--- Start of ENTRIES SHOWN ---

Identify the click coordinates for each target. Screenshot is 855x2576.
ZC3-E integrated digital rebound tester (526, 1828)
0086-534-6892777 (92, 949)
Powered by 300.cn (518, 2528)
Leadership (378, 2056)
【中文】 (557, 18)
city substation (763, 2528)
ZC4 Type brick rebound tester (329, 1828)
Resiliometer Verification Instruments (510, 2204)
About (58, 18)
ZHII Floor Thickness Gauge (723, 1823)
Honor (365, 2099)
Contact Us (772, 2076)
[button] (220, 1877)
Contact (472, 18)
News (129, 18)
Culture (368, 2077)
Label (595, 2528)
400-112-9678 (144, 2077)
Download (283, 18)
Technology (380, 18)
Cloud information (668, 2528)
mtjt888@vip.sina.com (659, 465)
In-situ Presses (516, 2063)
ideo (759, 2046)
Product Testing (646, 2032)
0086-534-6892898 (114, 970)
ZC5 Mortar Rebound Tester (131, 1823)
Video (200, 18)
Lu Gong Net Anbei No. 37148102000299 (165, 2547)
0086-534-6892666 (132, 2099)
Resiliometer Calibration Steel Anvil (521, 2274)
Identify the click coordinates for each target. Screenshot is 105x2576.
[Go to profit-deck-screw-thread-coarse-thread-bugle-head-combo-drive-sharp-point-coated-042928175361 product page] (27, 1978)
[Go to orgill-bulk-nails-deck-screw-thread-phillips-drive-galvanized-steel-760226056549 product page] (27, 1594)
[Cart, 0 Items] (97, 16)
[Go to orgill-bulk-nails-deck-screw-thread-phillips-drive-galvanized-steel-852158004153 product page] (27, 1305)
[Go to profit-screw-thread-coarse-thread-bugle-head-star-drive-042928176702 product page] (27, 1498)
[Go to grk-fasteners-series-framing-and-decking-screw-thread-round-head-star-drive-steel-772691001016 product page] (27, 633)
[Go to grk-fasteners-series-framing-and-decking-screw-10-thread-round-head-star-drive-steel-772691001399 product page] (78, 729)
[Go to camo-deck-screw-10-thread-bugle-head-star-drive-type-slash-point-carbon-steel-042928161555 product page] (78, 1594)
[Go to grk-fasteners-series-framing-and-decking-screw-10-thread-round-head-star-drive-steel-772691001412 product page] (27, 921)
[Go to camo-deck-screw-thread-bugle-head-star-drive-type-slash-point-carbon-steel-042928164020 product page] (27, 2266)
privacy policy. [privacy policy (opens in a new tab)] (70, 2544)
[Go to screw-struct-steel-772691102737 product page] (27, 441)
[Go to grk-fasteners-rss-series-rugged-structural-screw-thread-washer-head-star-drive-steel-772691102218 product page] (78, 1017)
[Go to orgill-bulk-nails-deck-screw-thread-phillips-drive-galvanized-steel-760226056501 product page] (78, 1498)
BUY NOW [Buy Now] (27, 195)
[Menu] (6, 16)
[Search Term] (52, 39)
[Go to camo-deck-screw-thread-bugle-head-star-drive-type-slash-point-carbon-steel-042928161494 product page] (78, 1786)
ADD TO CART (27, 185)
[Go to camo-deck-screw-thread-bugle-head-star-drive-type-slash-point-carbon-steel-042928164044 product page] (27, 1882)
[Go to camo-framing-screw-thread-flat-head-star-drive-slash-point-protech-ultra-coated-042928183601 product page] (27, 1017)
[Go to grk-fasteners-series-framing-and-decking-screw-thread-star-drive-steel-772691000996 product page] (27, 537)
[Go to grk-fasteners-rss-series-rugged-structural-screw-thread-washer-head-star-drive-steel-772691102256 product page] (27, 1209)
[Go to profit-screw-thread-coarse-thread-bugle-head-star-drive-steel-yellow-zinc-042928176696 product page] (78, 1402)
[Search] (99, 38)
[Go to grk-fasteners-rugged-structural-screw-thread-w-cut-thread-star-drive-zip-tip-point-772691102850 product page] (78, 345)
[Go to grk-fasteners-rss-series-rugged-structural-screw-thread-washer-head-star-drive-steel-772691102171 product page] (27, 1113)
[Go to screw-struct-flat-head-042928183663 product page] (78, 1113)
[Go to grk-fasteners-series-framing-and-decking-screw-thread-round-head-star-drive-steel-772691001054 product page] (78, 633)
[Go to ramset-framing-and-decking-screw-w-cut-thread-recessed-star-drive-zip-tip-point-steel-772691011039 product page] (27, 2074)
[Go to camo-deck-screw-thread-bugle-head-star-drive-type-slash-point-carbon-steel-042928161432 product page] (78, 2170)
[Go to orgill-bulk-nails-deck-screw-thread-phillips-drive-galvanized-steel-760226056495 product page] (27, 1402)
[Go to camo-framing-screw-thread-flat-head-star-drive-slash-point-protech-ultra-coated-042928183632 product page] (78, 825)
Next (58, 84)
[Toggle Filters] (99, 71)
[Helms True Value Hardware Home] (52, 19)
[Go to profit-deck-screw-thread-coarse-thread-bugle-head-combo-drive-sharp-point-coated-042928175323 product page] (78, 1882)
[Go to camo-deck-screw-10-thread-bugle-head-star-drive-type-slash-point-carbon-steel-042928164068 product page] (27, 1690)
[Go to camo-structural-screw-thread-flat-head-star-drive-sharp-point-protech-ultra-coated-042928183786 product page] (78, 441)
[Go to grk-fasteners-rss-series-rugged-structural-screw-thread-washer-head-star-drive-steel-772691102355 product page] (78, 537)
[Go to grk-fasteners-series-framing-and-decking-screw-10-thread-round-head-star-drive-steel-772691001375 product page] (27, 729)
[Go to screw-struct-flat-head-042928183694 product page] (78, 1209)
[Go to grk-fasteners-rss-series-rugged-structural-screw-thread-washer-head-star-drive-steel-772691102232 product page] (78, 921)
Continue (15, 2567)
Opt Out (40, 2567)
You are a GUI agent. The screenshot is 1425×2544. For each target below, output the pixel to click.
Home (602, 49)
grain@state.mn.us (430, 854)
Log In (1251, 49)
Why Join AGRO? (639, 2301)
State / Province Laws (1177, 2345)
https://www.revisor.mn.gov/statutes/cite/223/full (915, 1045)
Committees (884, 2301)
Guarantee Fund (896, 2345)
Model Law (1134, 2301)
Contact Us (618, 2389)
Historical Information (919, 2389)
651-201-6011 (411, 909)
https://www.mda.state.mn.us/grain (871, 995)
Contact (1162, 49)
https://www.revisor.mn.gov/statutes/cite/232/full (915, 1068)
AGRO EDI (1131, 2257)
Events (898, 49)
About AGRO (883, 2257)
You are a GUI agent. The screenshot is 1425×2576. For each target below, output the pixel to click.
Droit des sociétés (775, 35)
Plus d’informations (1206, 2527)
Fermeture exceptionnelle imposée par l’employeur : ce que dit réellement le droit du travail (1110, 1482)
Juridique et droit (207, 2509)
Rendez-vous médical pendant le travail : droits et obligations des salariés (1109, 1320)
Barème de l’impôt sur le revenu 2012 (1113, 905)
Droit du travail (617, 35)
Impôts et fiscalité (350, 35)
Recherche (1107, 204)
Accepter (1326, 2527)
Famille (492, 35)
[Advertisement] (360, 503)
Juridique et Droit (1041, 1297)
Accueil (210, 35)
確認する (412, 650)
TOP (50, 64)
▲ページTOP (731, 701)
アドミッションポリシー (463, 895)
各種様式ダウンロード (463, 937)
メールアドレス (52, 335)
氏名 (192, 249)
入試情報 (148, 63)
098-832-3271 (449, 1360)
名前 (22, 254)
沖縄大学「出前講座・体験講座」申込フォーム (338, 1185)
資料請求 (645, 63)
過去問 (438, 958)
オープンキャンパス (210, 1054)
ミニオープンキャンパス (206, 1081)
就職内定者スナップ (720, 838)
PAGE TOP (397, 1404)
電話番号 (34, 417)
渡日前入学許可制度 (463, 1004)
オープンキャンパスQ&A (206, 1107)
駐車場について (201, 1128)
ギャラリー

--- End of ENTRIES SHOWN ---

• _GOAL_
Render every entry above as a JSON list of strings, one string per line, leaving out blank lines.

• _ANSWER IN FULL_
[
  "Identify the click coordinates for each target. Screenshot is 855x2576.",
  "ZC3-E integrated digital rebound tester (526, 1828)",
  "0086-534-6892777 (92, 949)",
  "Powered by 300.cn (518, 2528)",
  "Leadership (378, 2056)",
  "【中文】 (557, 18)",
  "city substation (763, 2528)",
  "ZC4 Type brick rebound tester (329, 1828)",
  "Resiliometer Verification Instruments (510, 2204)",
  "About (58, 18)",
  "ZHII Floor Thickness Gauge (723, 1823)",
  "Honor (365, 2099)",
  "Contact Us (772, 2076)",
  "[button] (220, 1877)",
  "Contact (472, 18)",
  "News (129, 18)",
  "Culture (368, 2077)",
  "Label (595, 2528)",
  "400-112-9678 (144, 2077)",
  "Download (283, 18)",
  "Technology (380, 18)",
  "Cloud information (668, 2528)",
  "mtjt888@vip.sina.com (659, 465)",
  "In-situ Presses (516, 2063)",
  "ideo (759, 2046)",
  "Product Testing (646, 2032)",
  "0086-534-6892898 (114, 970)",
  "ZC5 Mortar Rebound Tester (131, 1823)",
  "Video (200, 18)",
  "Lu Gong Net Anbei No. 37148102000299 (165, 2547)",
  "0086-534-6892666 (132, 2099)",
  "Resiliometer Calibration Steel Anvil (521, 2274)",
  "Identify the click coordinates for each target. Screenshot is 105x2576.",
  "[Go to profit-deck-screw-thread-coarse-thread-bugle-head-combo-drive-sharp-point-coated-042928175361 product page] (27, 1978)",
  "[Go to orgill-bulk-nails-deck-screw-thread-phillips-drive-galvanized-steel-760226056549 product page] (27, 1594)",
  "[Cart, 0 Items] (97, 16)",
  "[Go to orgill-bulk-nails-deck-screw-thread-phillips-drive-galvanized-steel-852158004153 product page] (27, 1305)",
  "[Go to profit-screw-thread-coarse-thread-bugle-head-star-drive-042928176702 product page] (27, 1498)",
  "[Go to grk-fasteners-series-framing-and-decking-screw-thread-round-head-star-drive-steel-772691001016 product page] (27, 633)",
  "[Go to grk-fasteners-series-framing-and-decking-screw-10-thread-round-head-star-drive-steel-772691001399 product page] (78, 729)",
  "[Go to camo-deck-screw-10-thread-bugle-head-star-drive-type-slash-point-carbon-steel-042928161555 product page] (78, 1594)",
  "[Go to grk-fasteners-series-framing-and-decking-screw-10-thread-round-head-star-drive-steel-772691001412 product page] (27, 921)",
  "[Go to camo-deck-screw-thread-bugle-head-star-drive-type-slash-point-carbon-steel-042928164020 product page] (27, 2266)",
  "privacy policy. [privacy policy (opens in a new tab)] (70, 2544)",
  "[Go to screw-struct-steel-772691102737 product page] (27, 441)",
  "[Go to grk-fasteners-rss-series-rugged-structural-screw-thread-washer-head-star-drive-steel-772691102218 product page] (78, 1017)",
  "[Go to orgill-bulk-nails-deck-screw-thread-phillips-drive-galvanized-steel-760226056501 product page] (78, 1498)",
  "BUY NOW [Buy Now] (27, 195)",
  "[Menu] (6, 16)",
  "[Search Term] (52, 39)",
  "[Go to camo-deck-screw-thread-bugle-head-star-drive-type-slash-point-carbon-steel-042928161494 product page] (78, 1786)",
  "ADD TO CART (27, 185)",
  "[Go to camo-deck-screw-thread-bugle-head-star-drive-type-slash-point-carbon-steel-042928164044 product page] (27, 1882)",
  "[Go to camo-framing-screw-thread-flat-head-star-drive-slash-point-protech-ultra-coated-042928183601 product page] (27, 1017)",
  "[Go to grk-fasteners-series-framing-and-decking-screw-thread-star-drive-steel-772691000996 product page] (27, 537)",
  "[Go to grk-fasteners-rss-series-rugged-structural-screw-thread-washer-head-star-drive-steel-772691102256 product page] (27, 1209)",
  "[Go to profit-screw-thread-coarse-thread-bugle-head-star-drive-steel-yellow-zinc-042928176696 product page] (78, 1402)",
  "[Search] (99, 38)",
  "[Go to grk-fasteners-rugged-structural-screw-thread-w-cut-thread-star-drive-zip-tip-point-772691102850 product page] (78, 345)",
  "[Go to grk-fasteners-rss-series-rugged-structural-screw-thread-washer-head-star-drive-steel-772691102171 product page] (27, 1113)",
  "[Go to screw-struct-flat-head-042928183663 product page] (78, 1113)",
  "[Go to grk-fasteners-series-framing-and-decking-screw-thread-round-head-star-drive-steel-772691001054 product page] (78, 633)",
  "[Go to ramset-framing-and-decking-screw-w-cut-thread-recessed-star-drive-zip-tip-point-steel-772691011039 product page] (27, 2074)",
  "[Go to camo-deck-screw-thread-bugle-head-star-drive-type-slash-point-carbon-steel-042928161432 product page] (78, 2170)",
  "[Go to orgill-bulk-nails-deck-screw-thread-phillips-drive-galvanized-steel-760226056495 product page] (27, 1402)",
  "[Go to camo-framing-screw-thread-flat-head-star-drive-slash-point-protech-ultra-coated-042928183632 product page] (78, 825)",
  "Next (58, 84)",
  "[Toggle Filters] (99, 71)",
  "[Helms True Value Hardware Home] (52, 19)",
  "[Go to profit-deck-screw-thread-coarse-thread-bugle-head-combo-drive-sharp-point-coated-042928175323 product page] (78, 1882)",
  "[Go to camo-deck-screw-10-thread-bugle-head-star-drive-type-slash-point-carbon-steel-042928164068 product page] (27, 1690)",
  "[Go to camo-structural-screw-thread-flat-head-star-drive-sharp-point-protech-ultra-coated-042928183786 product page] (78, 441)",
  "[Go to grk-fasteners-rss-series-rugged-structural-screw-thread-washer-head-star-drive-steel-772691102355 product page] (78, 537)",
  "[Go to grk-fasteners-series-framing-and-decking-screw-10-thread-round-head-star-drive-steel-772691001375 product page] (27, 729)",
  "[Go to screw-struct-flat-head-042928183694 product page] (78, 1209)",
  "[Go to grk-fasteners-rss-series-rugged-structural-screw-thread-washer-head-star-drive-steel-772691102232 product page] (78, 921)",
  "Continue (15, 2567)",
  "Opt Out (40, 2567)",
  "You are a GUI agent. The screenshot is 1425×2544. For each target below, output the pixel to click.",
  "Home (602, 49)",
  "grain@state.mn.us (430, 854)",
  "Log In (1251, 49)",
  "Why Join AGRO? (639, 2301)",
  "State / Province Laws (1177, 2345)",
  "https://www.revisor.mn.gov/statutes/cite/223/full (915, 1045)",
  "Committees (884, 2301)",
  "Guarantee Fund (896, 2345)",
  "Model Law (1134, 2301)",
  "Contact Us (618, 2389)",
  "Historical Information (919, 2389)",
  "651-201-6011 (411, 909)",
  "https://www.mda.state.mn.us/grain (871, 995)",
  "Contact (1162, 49)",
  "https://www.revisor.mn.gov/statutes/cite/232/full (915, 1068)",
  "AGRO EDI (1131, 2257)",
  "Events (898, 49)",
  "About AGRO (883, 2257)",
  "You are a GUI agent. The screenshot is 1425×2576. For each target below, output the pixel to click.",
  "Droit des sociétés (775, 35)",
  "Plus d’informations (1206, 2527)",
  "Fermeture exceptionnelle imposée par l’employeur : ce que dit réellement le droit du travail (1110, 1482)",
  "Juridique et droit (207, 2509)",
  "Rendez-vous médical pendant le travail : droits et obligations des salariés (1109, 1320)",
  "Barème de l’impôt sur le revenu 2012 (1113, 905)",
  "Droit du travail (617, 35)",
  "Impôts et fiscalité (350, 35)",
  "Recherche (1107, 204)",
  "Accepter (1326, 2527)",
  "Famille (492, 35)",
  "[Advertisement] (360, 503)",
  "Juridique et Droit (1041, 1297)",
  "Accueil (210, 35)",
  "確認する (412, 650)",
  "TOP (50, 64)",
  "▲ページTOP (731, 701)",
  "アドミッションポリシー (463, 895)",
  "各種様式ダウンロード (463, 937)",
  "メールアドレス (52, 335)",
  "氏名 (192, 249)",
  "入試情報 (148, 63)",
  "098-832-3271 (449, 1360)",
  "名前 (22, 254)",
  "沖縄大学「出前講座・体験講座」申込フォーム (338, 1185)",
  "資料請求 (645, 63)",
  "過去問 (438, 958)",
  "オープンキャンパス (210, 1054)",
  "ミニオープンキャンパス (206, 1081)",
  "就職内定者スナップ (720, 838)",
  "PAGE TOP (397, 1404)",
  "電話番号 (34, 417)",
  "渡日前入学許可制度 (463, 1004)",
  "オープンキャンパスQ&A (206, 1107)",
  "駐車場について (201, 1128)",
  "ギャラリー"
]